Tujuh buah Forno berjejeran diatas tungku perapian, Forno enam ruas mulai dipanaskan dengan cara dibakar menggunakan kayu.
Om Mur dan Ci Hajar, panggilan akrab Rusmiyati harus berbagi tugas “Istri biasa bagian pembakaran dan menjual, sedangkan saya bagian penggilingan serta pembakaran forno,”. Dengan cekatan satu forno panas telah terisi tepung singkong. Permukaan forno biasa ditutup untuk menjaga suhu tetap panas dan bisa membakar sagu secara merata.
“Tak ada jeda, setelah itu langsung dijual keliling kampung selagi hangat, jika masih ada yang tersisa, biasanya dijemur. Orang disini juka suka sagu kering,” ucap Ci Hajar.
Sagu Lempeng dan Budaya Kuliner Masyarakat Tidore
Sagu Lempeng atau dalam keseharian masyarakat Tidore menyebutnya Hula Keta, merupakan salah satu sumber pangan yang akrab dengan kebudayaan Kuliner Tidore. Kata Hula berarti sagu sedangkan Keta berarti Forno.

Sebagai menu alternatif di sebagian besar masyarakat Kota Tidore Kepulauan. Produk turunan dari olah singkong ini cukup digemari seantero Maluku Utara. Di pasar tradisional, warung Kelontong atau diatas meja makan, Sagu Lempeng mudah ditemui.

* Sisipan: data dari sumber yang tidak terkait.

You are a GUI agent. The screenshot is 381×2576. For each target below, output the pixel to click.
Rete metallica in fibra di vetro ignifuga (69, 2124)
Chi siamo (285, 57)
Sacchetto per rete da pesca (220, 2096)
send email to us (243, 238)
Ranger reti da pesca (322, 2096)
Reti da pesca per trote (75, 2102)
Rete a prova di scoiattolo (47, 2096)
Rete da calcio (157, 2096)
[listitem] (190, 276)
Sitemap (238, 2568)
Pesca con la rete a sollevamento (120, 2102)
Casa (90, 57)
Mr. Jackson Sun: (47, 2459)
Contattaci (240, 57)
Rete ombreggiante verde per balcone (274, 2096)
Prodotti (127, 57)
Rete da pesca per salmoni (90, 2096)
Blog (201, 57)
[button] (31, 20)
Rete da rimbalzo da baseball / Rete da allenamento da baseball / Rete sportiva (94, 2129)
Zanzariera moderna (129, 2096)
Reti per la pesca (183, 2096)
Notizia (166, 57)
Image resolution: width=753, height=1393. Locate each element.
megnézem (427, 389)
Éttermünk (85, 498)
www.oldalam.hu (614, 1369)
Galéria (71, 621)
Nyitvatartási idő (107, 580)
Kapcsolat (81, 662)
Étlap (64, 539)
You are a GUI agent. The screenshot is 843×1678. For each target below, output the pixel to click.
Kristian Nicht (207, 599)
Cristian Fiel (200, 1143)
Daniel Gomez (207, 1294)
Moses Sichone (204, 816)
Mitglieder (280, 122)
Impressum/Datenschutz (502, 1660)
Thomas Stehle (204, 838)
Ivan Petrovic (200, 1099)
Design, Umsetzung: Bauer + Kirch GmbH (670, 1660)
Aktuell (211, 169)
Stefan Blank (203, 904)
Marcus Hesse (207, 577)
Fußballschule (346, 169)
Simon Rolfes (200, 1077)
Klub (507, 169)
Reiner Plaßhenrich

Dibandingan dengan sagu lempeng Papua yang berbahan dasar dari pohon sagu (Metroxylon), Sagu Lempeng masyarakat Maluku utara berbahan dasar singkong atau ubi kayu cukup melimpah.
Daya tahan sagu lempeng yang dapat bertahan berbulan-bulan dan kaya akan sumber karbohidrat, menjadikannya bagian dari budaya kuliner masyarakat Tidore. Di rumah orang Tidore, Sagu Lempeng menjadi menu wajib yang hadir diatas meja makan sekalipun hanya tampil sebagai penghias, namun pada waktu tertentu Sagu Lempeng menjadi menu utama. Umumnya, pangan yang bertekstur keras ini dinikmati dengan lauk ikan atau dabu-dabu dengan cara dicelupkan pada teh hangat. Orang-orang dipesisir Tidore seringkali menjadikan Sagu Lempeng sebagai padanan Gohu, salah satu jenis kuliner dari olahan ikan mentah.

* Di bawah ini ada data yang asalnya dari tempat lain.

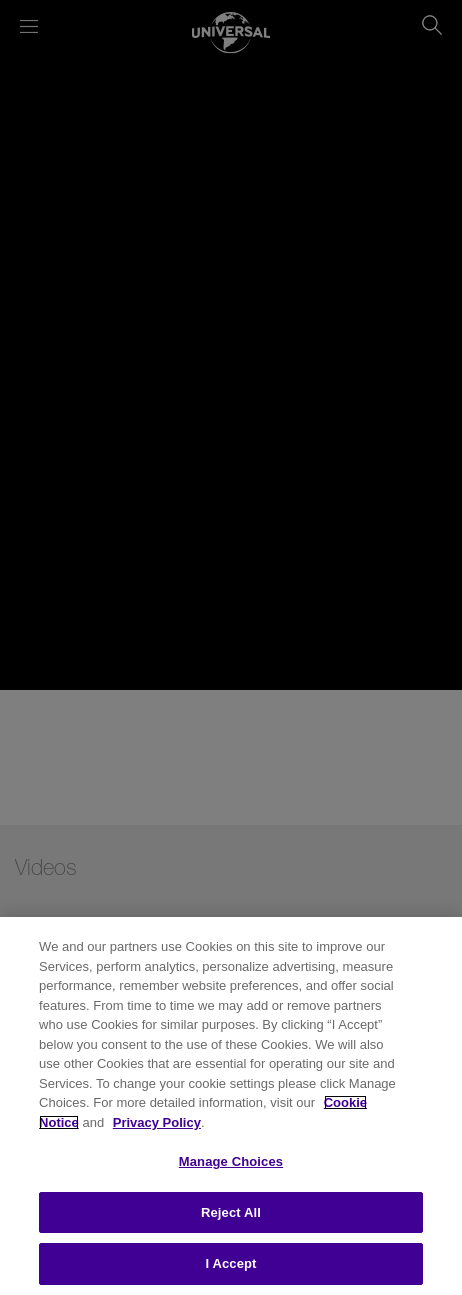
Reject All (231, 1212)
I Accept (230, 1263)
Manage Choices (231, 1161)
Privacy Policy (157, 1122)
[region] (231, 1106)
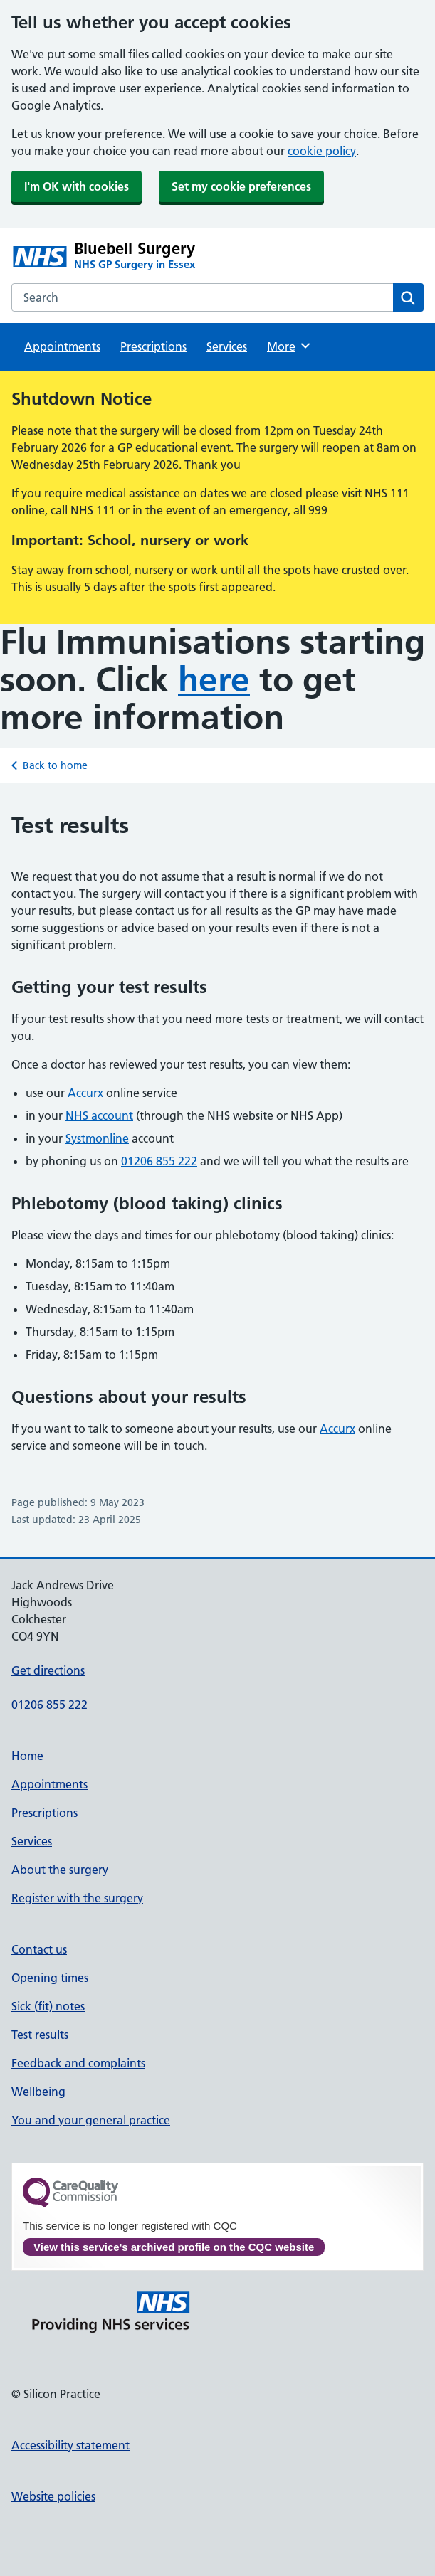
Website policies (53, 2496)
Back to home (55, 765)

Namun begitu, Sagu Lempeng tidak sekedar menjadi bagian dari budaya kuliner Tidore tetapi juga dikenal secara umum di berbagai daerah di Maluku Utara dengan bentuk yang beragam. Yang patut menjadi perhatian serius kita bersama yaitu minimnya animo anak muda untuk mewarisi tradisi pembuatan sagu yang hanya dilakoni oleh tetuah-tetuah di kampung. (*)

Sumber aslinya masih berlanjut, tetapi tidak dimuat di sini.